◆ **DATA EXCERPTS**:
+---+
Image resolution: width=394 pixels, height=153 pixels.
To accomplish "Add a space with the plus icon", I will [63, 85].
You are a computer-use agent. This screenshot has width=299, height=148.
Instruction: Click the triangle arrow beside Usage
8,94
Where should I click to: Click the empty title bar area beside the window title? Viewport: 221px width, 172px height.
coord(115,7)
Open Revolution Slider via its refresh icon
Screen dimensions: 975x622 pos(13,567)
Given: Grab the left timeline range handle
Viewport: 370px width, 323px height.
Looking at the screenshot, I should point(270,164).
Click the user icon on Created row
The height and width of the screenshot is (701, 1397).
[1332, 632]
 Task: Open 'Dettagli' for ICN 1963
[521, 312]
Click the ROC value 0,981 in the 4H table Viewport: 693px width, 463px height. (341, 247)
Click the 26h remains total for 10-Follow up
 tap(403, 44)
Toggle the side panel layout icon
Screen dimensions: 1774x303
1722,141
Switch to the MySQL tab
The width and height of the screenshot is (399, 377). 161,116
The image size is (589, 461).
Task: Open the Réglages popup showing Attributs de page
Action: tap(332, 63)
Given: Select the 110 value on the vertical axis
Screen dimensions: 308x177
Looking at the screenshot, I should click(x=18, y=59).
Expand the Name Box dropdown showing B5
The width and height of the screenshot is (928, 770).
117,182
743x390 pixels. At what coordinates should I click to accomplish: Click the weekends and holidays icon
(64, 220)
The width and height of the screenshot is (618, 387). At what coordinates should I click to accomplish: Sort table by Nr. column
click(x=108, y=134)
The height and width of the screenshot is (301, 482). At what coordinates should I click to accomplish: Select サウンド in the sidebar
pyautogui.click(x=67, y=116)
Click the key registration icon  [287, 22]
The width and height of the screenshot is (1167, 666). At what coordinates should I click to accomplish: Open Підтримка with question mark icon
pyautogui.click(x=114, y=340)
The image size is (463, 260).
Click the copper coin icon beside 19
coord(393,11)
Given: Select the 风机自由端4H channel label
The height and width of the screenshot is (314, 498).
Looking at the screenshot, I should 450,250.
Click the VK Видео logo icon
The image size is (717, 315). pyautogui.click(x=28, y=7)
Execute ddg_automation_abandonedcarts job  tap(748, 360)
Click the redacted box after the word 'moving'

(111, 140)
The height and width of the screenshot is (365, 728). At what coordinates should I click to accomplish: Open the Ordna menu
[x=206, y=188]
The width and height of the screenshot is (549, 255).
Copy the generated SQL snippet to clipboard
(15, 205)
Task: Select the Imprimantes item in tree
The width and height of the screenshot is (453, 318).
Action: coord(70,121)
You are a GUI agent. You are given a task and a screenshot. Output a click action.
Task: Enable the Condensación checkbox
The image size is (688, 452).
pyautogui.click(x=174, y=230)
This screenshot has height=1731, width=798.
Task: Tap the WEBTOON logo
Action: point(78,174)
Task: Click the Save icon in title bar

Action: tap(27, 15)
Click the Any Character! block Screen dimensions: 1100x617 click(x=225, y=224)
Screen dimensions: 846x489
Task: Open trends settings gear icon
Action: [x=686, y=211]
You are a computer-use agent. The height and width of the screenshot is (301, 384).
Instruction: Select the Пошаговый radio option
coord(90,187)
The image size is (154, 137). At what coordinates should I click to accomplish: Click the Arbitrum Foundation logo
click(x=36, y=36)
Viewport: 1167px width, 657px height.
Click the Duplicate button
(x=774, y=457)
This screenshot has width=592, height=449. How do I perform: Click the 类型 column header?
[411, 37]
+---+
◆ **PROBLEM TO SOLVE**:
Quote only the lines from the line containing "Click the Duplicate button" through the end of the listing, please, keeping both the first and the last line.

◆ **FINISHED EXERCISE**:
Click the Duplicate button
(x=774, y=457)
This screenshot has width=592, height=449. How do I perform: Click the 类型 column header?
[411, 37]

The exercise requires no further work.